Book a Castle Hotel and Take a Trip Along the Banks of the River Clyde

Scotland is renamed for its beautiful scenery and its industrial heritage, and by taking a holiday close to the River Clyde you will be able to experience both of those things.

There is plenty of good accommodation to use as a base for exploring the area, but if you are looking for something a little more luxurious than the norm why not try castle holidays in Scotland?

Staying in a castle will ensure that if you have been enjoying the countryside or walking round former industrial sites, you will end your day in stylish surroundings.

There is lots of evidence of industrial activity on the banks of the Clyde, as the river played an important role in the development of trade in Scotland.

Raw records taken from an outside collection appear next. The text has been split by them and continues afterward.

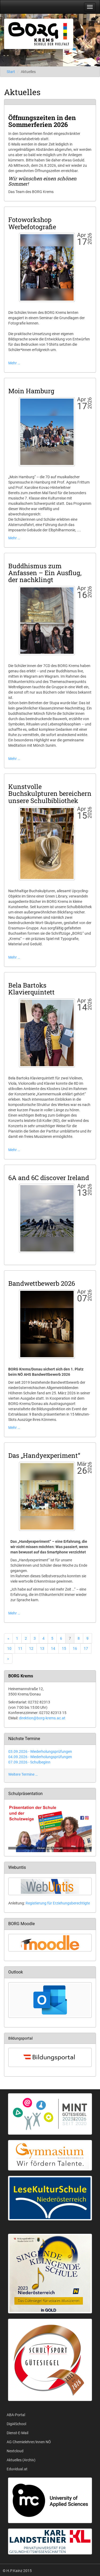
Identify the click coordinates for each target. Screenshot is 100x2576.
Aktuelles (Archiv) (21, 2460)
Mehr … (14, 363)
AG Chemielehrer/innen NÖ (29, 2442)
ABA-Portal (16, 2415)
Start (11, 72)
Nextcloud (15, 2451)
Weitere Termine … (23, 1774)
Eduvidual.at (17, 2469)
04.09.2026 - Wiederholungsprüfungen (40, 1757)
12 (31, 1648)
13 (42, 1648)
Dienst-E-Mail (17, 2433)
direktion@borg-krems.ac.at (42, 1718)
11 (20, 1648)
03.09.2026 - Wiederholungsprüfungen (40, 1751)
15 (64, 1648)
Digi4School (16, 2424)
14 (53, 1648)
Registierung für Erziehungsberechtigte (58, 1903)
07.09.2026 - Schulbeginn (29, 1762)
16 (75, 1648)
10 (9, 1648)
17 (86, 1648)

David Dale chose to use the power of the river when he constructed his mill at New Lanark in the 18th century and the village that grew up around the facility is now a UNESCO World Heritage Site, in recognition of his son-in-law Robert Owen's development of social and welfare programs for workers.

The Clyde also became an important center for shipbuilding during the Industrial Revolution and that tradition still continues. The trade no longer employs the vast numbers it once did, but you can still see evidence of the dockyards along the river banks.

Booking castle holidays in the UK will also provide you with the perfect opportunity to explore the natural beauty of parts of the Clyde. The river ever flows into the Firth of Clyde, which is home to some of Europe's most stunning scenery, but there are other areas you are likely to enjoy visiting.

Follow the river south-east of Glasgow and you will discover the tranquil setting of Strathclyde Country Park, with its artificial loch, natural wetlands, woods, wildlife and river views.

There are also some fascinating historic attractions to see while in the area around the park. The pilgrimage site of Carfin Grotto and the Chatelherault hunting lodge both attract thousands of visitors each year, as does Hamilton Mausoleum, which counts having the longest echo of any European building as its claim to fame.

It is also worth stopping to see the ruins of Bothwell Castle, which was the scene of a number of battles during the Wars of Scottish Independence, thanks to its strategically-important location adjacent to a crossing point on the Clyde.